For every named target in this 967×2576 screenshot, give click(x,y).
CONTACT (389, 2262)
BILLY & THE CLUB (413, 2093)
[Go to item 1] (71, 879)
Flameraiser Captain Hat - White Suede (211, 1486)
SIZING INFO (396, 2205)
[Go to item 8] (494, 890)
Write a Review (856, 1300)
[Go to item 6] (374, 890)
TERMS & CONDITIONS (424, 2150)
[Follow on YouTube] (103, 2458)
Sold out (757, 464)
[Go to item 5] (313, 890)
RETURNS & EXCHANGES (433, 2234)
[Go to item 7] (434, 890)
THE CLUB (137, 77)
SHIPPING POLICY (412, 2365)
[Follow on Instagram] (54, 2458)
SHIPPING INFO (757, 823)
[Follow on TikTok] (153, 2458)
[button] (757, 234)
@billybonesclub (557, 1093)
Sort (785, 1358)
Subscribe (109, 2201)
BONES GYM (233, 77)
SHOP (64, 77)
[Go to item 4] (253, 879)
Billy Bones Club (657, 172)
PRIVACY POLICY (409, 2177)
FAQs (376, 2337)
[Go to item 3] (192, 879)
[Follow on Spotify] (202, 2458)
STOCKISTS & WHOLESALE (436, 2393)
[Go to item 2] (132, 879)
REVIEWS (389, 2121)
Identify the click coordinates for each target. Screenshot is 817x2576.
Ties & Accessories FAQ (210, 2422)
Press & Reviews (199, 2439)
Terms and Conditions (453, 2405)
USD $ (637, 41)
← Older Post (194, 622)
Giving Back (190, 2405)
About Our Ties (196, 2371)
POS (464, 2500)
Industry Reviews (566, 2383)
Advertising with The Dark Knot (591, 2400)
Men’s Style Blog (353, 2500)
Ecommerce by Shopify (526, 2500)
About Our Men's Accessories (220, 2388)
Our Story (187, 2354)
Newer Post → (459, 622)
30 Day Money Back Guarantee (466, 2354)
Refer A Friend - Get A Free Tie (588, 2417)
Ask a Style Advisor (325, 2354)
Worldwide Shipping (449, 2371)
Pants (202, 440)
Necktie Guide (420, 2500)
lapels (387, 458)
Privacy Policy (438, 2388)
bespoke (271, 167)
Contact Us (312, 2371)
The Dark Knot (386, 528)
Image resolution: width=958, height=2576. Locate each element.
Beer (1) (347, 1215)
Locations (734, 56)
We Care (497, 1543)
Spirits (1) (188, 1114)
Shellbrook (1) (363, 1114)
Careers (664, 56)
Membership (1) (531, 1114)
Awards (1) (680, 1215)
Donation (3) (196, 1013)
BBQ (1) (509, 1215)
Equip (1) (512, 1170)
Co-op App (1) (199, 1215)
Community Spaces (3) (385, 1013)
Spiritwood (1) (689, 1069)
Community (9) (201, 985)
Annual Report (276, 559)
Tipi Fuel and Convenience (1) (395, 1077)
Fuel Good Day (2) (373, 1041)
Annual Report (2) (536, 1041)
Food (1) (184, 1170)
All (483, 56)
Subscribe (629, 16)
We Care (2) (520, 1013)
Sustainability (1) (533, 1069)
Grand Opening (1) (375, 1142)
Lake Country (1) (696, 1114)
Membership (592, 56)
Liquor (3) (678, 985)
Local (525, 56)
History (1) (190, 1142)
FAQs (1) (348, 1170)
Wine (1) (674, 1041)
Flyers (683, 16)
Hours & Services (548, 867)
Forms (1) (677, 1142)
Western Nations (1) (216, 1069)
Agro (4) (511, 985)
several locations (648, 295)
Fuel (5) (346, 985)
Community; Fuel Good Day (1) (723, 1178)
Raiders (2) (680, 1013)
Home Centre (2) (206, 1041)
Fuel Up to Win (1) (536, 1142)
──────
● **What you are asked to do**:
Quote the listing above, but only from the line that shows "[Go to item 4] (253, 879)" through the line that shows "Ties & Accessories FAQ (210, 2422)".

● **Output for this task**:
[Go to item 4] (253, 879)
Billy Bones Club (657, 172)
PRIVACY POLICY (409, 2177)
FAQs (376, 2337)
[Go to item 3] (192, 879)
[Follow on Spotify] (202, 2458)
STOCKISTS & WHOLESALE (436, 2393)
[Go to item 2] (132, 879)
REVIEWS (389, 2121)
Identify the click coordinates for each target. Screenshot is 817x2576.
Ties & Accessories FAQ (210, 2422)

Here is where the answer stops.